HEIL DIR, TAPFERER FREUND

■ Jürgen Goschs Einstand an der Schaubühne mit „Macbeth“

Einige liebgewordene Postkarten stecken als Lesezeichen in meinen Shakespearebänden. Es sind Szenen-Fotos des allerersten Hamlet-Films, produziert von Nordisk Film, 1910. Auf diesen Photographien trifft das großspurige und hohle Pathos der Theaterinszenierungen des 19. Jahrhunderts, von dem auch die mittelmäßigen Stiche in den illustrierten Klassiker-Ausgaben zeugen, auf das neue Medium der Photographie. Und so kommt es, daß man Menschengruppen, groß wie beim Konfirmationsunterricht oder der Schulentlassung, zusammengedrängt vor einem historischen Gebäude sieht. Wegen der langen Belichtungszeit beginnen die Protagonisten in ihren anstrengenden, ausladenden Posen schon zu wanken, während sich unter den vielen Statisten auf jedem Bild mindestens einer findet, der, das Verbot mißachtend, direkt in die Kamera blickt, als wolle er, zutraulich wie bei der ZDF-Live-Sendung, Grüße für daheim ausrichten. Diese Arrangements der Schauspieler finden sich nahezu originalgetreu in Jürgen Goschs neuer Macbeth-Inszenierung an der Schaubühne wieder, wenn auch in anderer Verkleidung.

„Was kleidet ihr mich mit geborgtem Glanz?“

Zuerst ist man noch verblüfft über die Kostümierung, die Gerd Troike, auch verantwortlich für das Bühnenbild (kahles, graues Halbrund, gleichermaßen bedeutungsschwer und sinnleer wie die ganze Inszenierung, mit dunkelgrauem Fußbodenbelag), den Schauspielern gegeben hat.

Dem Text zufolge treten in der zweiten Szene der schottische König Duncan mit seinen Söhnen, mehreren königlichen Heerführern und schottischen Edelleuten auf, und wer erscheint da auf der Bühne: eine bunte Mischung aus dem personellen Inventar der Oberammergauer Passionsfestspiele. Sämtliche Schauspieler, mit Ausnahme der Hexen, tragen stramm um den Leib gewickelte Bettücher. Diese sind zur allgemeinen optischen Aufheiterung in Pastellfarben gehalten, und machen, fest unter die Achselhöhlen gepreßt, aus dem schottischen Hof im Handstreich eine Gesellschaft von Sauna- oder Sanatoriumsbesuchern.

• Aufgaben:
(1) Wer ist laut der Theaterkritik für die Kostüme und das Bühnenbild der Inszenierung verantwortlich?
(2) Extrahiere aus der Theaterkritik den Abschnitt, der mit den Worten „Zuerst ist man“ anfängt und nach den Worten „Sauna- oder Sanatoriumsbesuchern.“ aufhört.
(3) Fasse die Theaterkritik in zwei Sätzen zusammen.

• Quellenauszug:
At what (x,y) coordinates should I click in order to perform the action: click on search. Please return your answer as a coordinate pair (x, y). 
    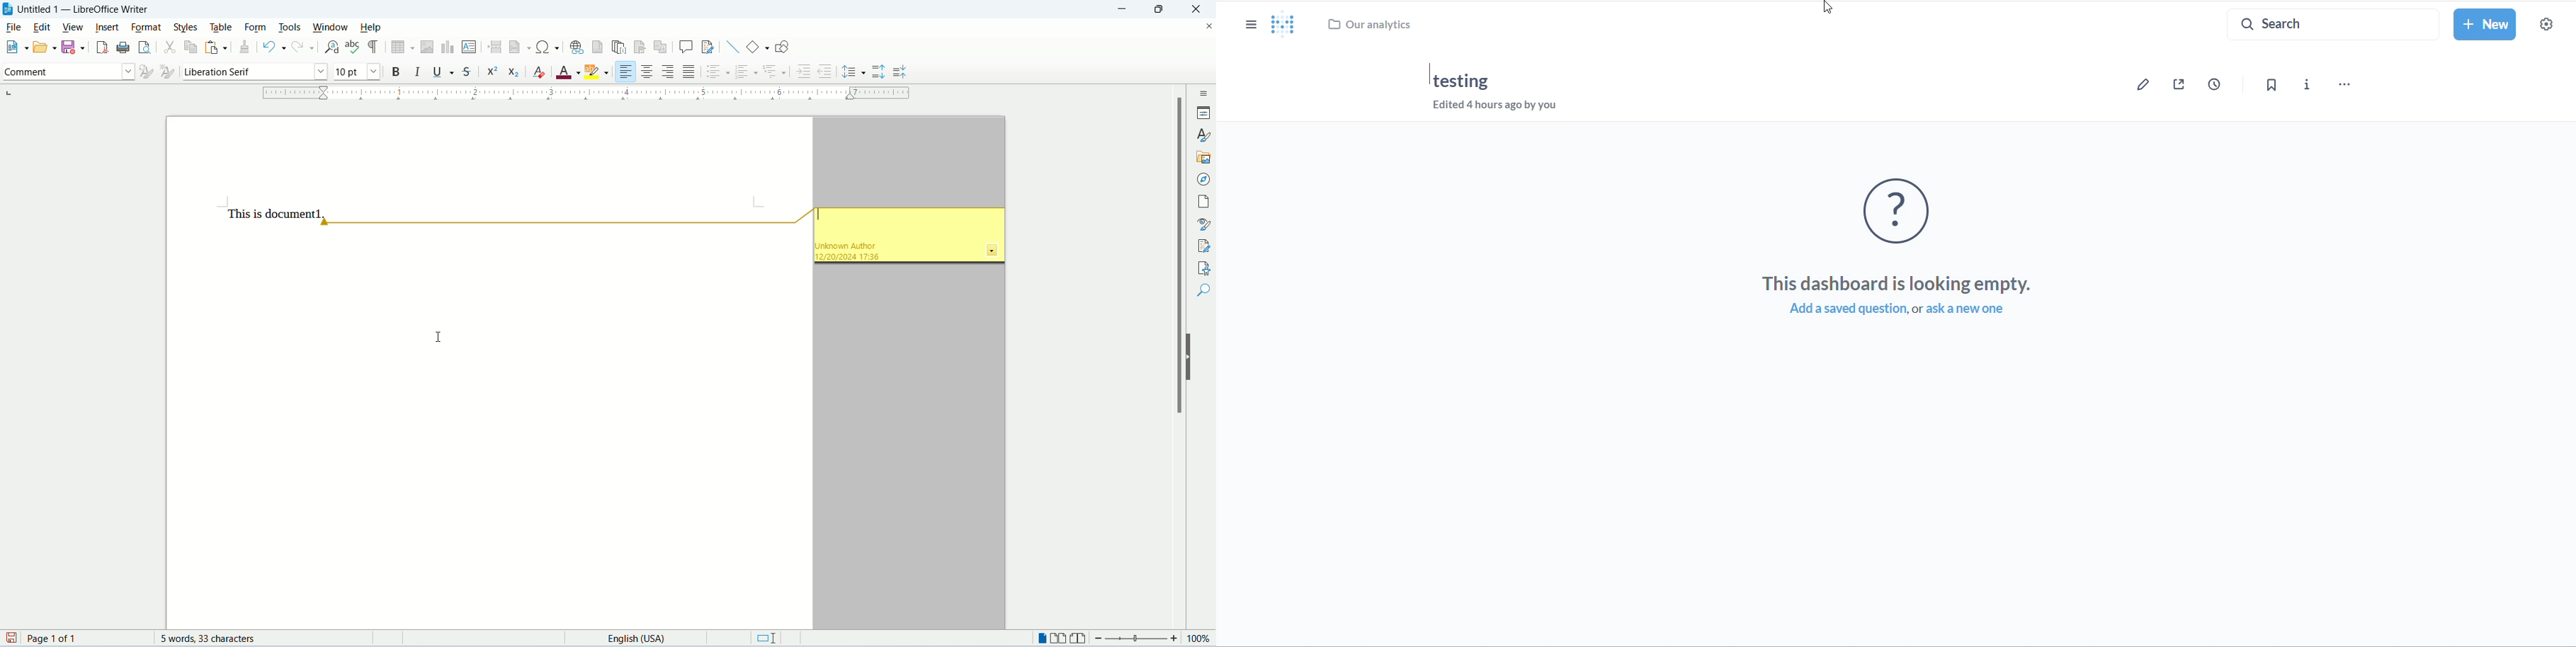
    Looking at the image, I should click on (2324, 23).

• Lösungen:
(1) Gerd Troike

(2)
Zuerst ist man noch verblüfft über die Kostümierung, die Gerd Troike, auch verantwortlich für das Bühnenbild (kahles, graues Halbrund, gleichermaßen bedeutungsschwer und sinnleer wie die ganze Inszenierung, mit dunkelgrauem Fußbodenbelag), den Schauspielern gegeben hat.

Dem Text zufolge treten in der zweiten Szene der schottische König Duncan mit seinen Söhnen, mehreren königlichen Heerführern und schottischen Edelleuten auf, und wer erscheint da auf der Bühne: eine bunte Mischung aus dem personellen Inventar der Oberammergauer Passionsfestspiele. Sämtliche Schauspieler, mit Ausnahme der Hexen, tragen stramm um den Leib gewickelte Bettücher. Diese sind zur allgemeinen optischen Aufheiterung in Pastellfarben gehalten, und machen, fest unter die Achselhöhlen gepreßt, aus dem schottischen Hof im Handstreich eine Gesellschaft von Sauna- oder Sanatoriumsbesuchern.

(3) In Jürgen Goschs „Macbeth“-Inszenierung an der Schaubühne finden sich die Arrangements der Schauspieler von Szenenfotos des ersten Hamlet-Films aus dem Jahr 1910 nahezu originalgetreu wieder. Gerd Troike gestaltete als Bühnenbild ein kahles, graues Halbrund und hüllte alle Schauspieler außer den Hexen in pastellfarbene Bettücher, die den schottischen Hof wie eine Gesellschaft von Sauna- oder Sanatoriumsbesuchern aussehen lassen.